这事…说大不大。

    只是压着一部分棉花而已。

    棉农是已经切切实实把种棉花的收益拿到手里了。除去他们那两家外,剩下布庄卖出去的棉布、棉被、棉袄一类的东西,也都很受欢迎。

    这已经证实了改稻为棉是个利好的政策。

    他们手里囤积的那些棉花根本算不了什么。

    但事不能看大小,他们现在正和陛下交着火,是处于那种随便写一句“我本将心照明月,奈何明月照沟渠”都能被曲解成反诗的程度。

    死是不太可能死。

    李世民并非那种一意孤行的暴君。

    可不死也会挨打,挨打就会痛,还得让出去一些利益,让降临到自己身上的殴打更轻一些。
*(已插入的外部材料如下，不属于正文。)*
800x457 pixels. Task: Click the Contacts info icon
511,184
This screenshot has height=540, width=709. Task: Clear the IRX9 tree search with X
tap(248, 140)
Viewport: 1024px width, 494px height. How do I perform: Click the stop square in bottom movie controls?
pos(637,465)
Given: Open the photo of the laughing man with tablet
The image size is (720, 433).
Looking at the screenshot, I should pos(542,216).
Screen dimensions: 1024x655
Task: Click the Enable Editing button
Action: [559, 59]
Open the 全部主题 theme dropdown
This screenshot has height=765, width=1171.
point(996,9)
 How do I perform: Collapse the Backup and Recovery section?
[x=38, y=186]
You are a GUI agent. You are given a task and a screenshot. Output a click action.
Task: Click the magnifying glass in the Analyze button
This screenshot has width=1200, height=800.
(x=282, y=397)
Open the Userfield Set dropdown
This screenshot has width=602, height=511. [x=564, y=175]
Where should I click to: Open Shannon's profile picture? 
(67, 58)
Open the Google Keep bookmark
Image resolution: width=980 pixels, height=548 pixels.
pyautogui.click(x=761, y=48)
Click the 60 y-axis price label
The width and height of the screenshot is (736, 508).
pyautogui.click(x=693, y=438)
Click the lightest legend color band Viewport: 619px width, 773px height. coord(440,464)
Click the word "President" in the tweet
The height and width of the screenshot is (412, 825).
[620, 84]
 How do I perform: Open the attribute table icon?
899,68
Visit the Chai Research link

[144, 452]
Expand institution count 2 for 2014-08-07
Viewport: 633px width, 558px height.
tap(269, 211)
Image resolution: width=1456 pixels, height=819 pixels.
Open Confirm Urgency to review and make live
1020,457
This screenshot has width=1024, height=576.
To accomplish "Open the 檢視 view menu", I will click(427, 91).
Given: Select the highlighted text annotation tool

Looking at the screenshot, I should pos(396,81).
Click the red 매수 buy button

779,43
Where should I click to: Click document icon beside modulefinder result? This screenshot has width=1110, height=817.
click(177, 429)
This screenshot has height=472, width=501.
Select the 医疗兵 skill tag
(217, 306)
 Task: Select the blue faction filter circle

    这种时候,此消就代表着彼长。他们弱了,就代表着尹煊、代表着陛下变强了。

    在朝会尚且还在进行的时候。

    王府上就有人敲了门。

    何日点卯后,径直来了此处。

    王家的门房不敢怠慢他,这种小鬼头子哪怕是尹煊的人,各方势力也需结交好他。

    王洗马不在家,再加上何日指名道姓是要见一见能在布庄的事上说话的人,门房支支吾吾了好半会,还是把顾家人请了出来。

    “何县尉。”书房里,喝了两盏茶,被晾了近半个时辰的何日,终于听见门口有了动静。

    顾家人在门外问候了一声,这才走进来:“大驾光临,所为何事?”

    何日也不气恼,只是微微一笑:“听说你们手里还有一批棉花?”

    顾家人点了点头。

    “是多少?”何日又问道。

    顾家人搓了搓手:“约有一万多斤。”

    何日把茶碗一放,落在桌上哐当一声:“我替大郎来,今日予你们一个机会,棉花作价三文一斤,大郎且全要了。”

    三文?

    顾家人一愣,没忍住嗤笑起来:“尹县伯倒是打的好算盘,只可惜鸡肋之物,食之无味、弃之可惜。”

    “便是留在家里喂狗,也不可能卖出去,更何况是这般价格。”

    当初收购就用了五文一斤的价钱。

    现在三文卖出去,亏了将近一半,谁会做这种买卖?

    “尹县伯的胃口,未免太大了一些。”顾家人站在门口,做了一个向外请的姿势,这是准备送了。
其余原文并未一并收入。